This a man That watched as his wife abused me physically and called me every name in the book. This a man that that watched his wife(my mother)chase me around a dining room table with a very large knife yelling "If I catch you I will kill you" Then this man, when asked by me to please stop this. His response being "What can I do" and this is not even the tip of the iceberg. He sat in a black recliner griping golf clubs that were taped together,to practice his golf grip,as leasurely as if they were complete quiet.
We are Jewish this a man thatstole my Bar Mitzvah money($1300),at age 13!That was a million dollars to me!
This a man that stole $18,000 from my uncle!
This a man that Forged my birth certificate,to get me into a baseball league, also at age 13!
This a man that has said something that is so unconscionable,one would think it could NOT be said...
This man said "We,meaning him and my mother,knew we were not good parents,we had youas practice for the next one(meaning their next child)! I do NOT believe my mother felt that way at all...Just another lie!
Finally a man that actually had such a cold heart,if you haven't realized that already, as to bad mouth my Grandparents. These people who were loved and cared for by not only their family but strangers alike. My grandparents were married for 65 years and never stopped holding hands. But this criminal JD is living in Philadelphia,who my grandparents needed help before they died,this criminal decided he needed to slam these people. Sayings things like They were just a pain in the ass and that if it wasn't for them Hislife would have been better and that they caused HIM Heartache. These people he bad mouthed were almost 90 years old!!! This man is also 100% responsible for my mother's physical abuse. I was there for all of it,I was the victim of all of it. WHO ELSE TO KNOW BEST!

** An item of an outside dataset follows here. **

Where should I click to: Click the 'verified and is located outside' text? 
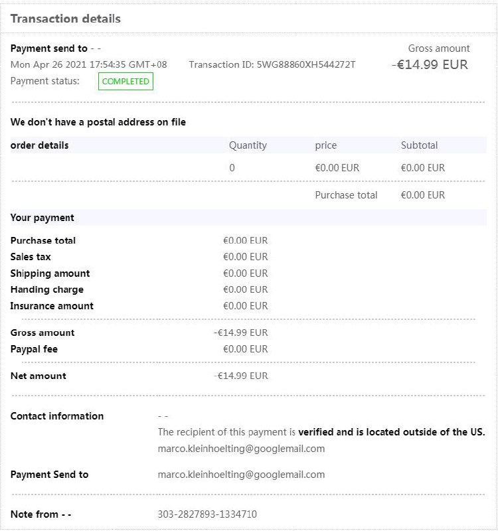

My mother who,I will tell you,I reconciled with, at her death bed,was a physical abuser. But make No mistakeshe did this for even what I would consider good reason,although I NEVER will condone it. She hit me constantly,she called me every name in the book. Put me down whenever possible,called any women that I would talk to "whores" and called all my friends "Drug dealers and called everyone I knew something derogatory. They were very prejudice people so I wasn't allowed to have anyone Black or of color in the house.
Now also make no mistake I knew her and the criminal she was married to. He was manipulative,he was mentally abusive to her and in every way kept her as far down as possible. Keep in mind,This manipulative con artist,had easy prey in my mother. She was nothing more than a very naive,weak minded person and someone that had no social life whatsoever.Talkin about the deer in the headlights! Another quote by JD when I asked him ["Why are you still married to my mother" He said
"It's easier than getting a divorce" My Mother developed diabetes in her sixties. She was placed in the hospital when she developed a walking infection. We were placed in a room. Me,the criminal and the criminals son. We decided that her quality of life was not going to be enough and to let her pass on. She was on a ventilator and had one leg amputated and the other was next. I am sure this man reveled in her passing on. All this person wanted was to be left alone with his golf clubs in that black chair. Like I said,I reconciled with my mother and as bad as it was,I truly,understood the extreme dynamics involved. The family and the deception:
Appox. 11 years ago I received a phone call from Las Vegas. I thought it was my cousin. I was then told the last thing I would have ever thought I could be told. Her Mom, who was extremely close friends with my mother and thus, we called her Aunt had passed away. She went on to tell me(I had not talked to them in years) that her mother had a bedside confession. That JD that criminal who now needed to turn the knife in my back,was NOT MY BIOLOGICAL FATHER!All things came together quickly and what and why he did what he did was clear instantly. I wasn't his son, so why NOT use me as PRACTICE,at least in his pitiful little mind.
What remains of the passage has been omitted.